▸ Problem statement: The lines to reproduce from the material below are those from the one containing "Click the Create New Account selection" through the one containing "Expand the chevron beside Any region", both included; write them out exactly and add nothing.

═══

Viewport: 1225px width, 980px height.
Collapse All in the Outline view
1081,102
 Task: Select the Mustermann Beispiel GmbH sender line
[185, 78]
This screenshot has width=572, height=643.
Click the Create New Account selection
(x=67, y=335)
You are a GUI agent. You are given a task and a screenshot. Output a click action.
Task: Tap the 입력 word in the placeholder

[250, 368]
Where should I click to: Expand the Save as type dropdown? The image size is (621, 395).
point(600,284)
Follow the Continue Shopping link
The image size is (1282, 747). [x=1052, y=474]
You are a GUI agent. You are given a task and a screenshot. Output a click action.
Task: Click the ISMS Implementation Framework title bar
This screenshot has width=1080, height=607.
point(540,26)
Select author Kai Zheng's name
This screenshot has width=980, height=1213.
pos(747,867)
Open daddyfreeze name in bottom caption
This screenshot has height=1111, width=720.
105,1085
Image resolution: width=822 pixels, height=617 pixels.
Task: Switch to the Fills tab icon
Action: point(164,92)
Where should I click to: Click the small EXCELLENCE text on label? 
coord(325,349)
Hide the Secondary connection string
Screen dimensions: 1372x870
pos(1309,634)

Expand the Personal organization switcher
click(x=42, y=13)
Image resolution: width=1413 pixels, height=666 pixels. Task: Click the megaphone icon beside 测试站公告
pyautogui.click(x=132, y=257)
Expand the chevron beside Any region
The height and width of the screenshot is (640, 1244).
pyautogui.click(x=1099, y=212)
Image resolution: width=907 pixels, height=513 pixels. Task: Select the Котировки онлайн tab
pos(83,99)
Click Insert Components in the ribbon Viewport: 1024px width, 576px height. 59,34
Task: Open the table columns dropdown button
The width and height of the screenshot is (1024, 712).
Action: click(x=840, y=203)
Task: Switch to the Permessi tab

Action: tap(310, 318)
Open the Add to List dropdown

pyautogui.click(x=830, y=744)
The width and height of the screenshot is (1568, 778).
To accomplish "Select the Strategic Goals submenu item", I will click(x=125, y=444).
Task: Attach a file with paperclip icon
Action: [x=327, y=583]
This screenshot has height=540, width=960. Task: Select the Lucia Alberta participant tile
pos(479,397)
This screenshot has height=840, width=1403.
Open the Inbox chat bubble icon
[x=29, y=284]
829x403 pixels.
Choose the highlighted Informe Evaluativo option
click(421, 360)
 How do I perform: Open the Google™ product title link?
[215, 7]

═══

▸ Exercise response:
Click the Create New Account selection
(x=67, y=335)
You are a GUI agent. You are given a task and a screenshot. Output a click action.
Task: Tap the 입력 word in the placeholder

[250, 368]
Where should I click to: Expand the Save as type dropdown? The image size is (621, 395).
point(600,284)
Follow the Continue Shopping link
The image size is (1282, 747). [x=1052, y=474]
You are a GUI agent. You are given a task and a screenshot. Output a click action.
Task: Click the ISMS Implementation Framework title bar
This screenshot has width=1080, height=607.
point(540,26)
Select author Kai Zheng's name
This screenshot has width=980, height=1213.
pos(747,867)
Open daddyfreeze name in bottom caption
This screenshot has height=1111, width=720.
105,1085
Image resolution: width=822 pixels, height=617 pixels.
Task: Switch to the Fills tab icon
Action: point(164,92)
Where should I click to: Click the small EXCELLENCE text on label? 
coord(325,349)
Hide the Secondary connection string
Screen dimensions: 1372x870
pos(1309,634)

Expand the Personal organization switcher
click(x=42, y=13)
Image resolution: width=1413 pixels, height=666 pixels. Task: Click the megaphone icon beside 测试站公告
pyautogui.click(x=132, y=257)
Expand the chevron beside Any region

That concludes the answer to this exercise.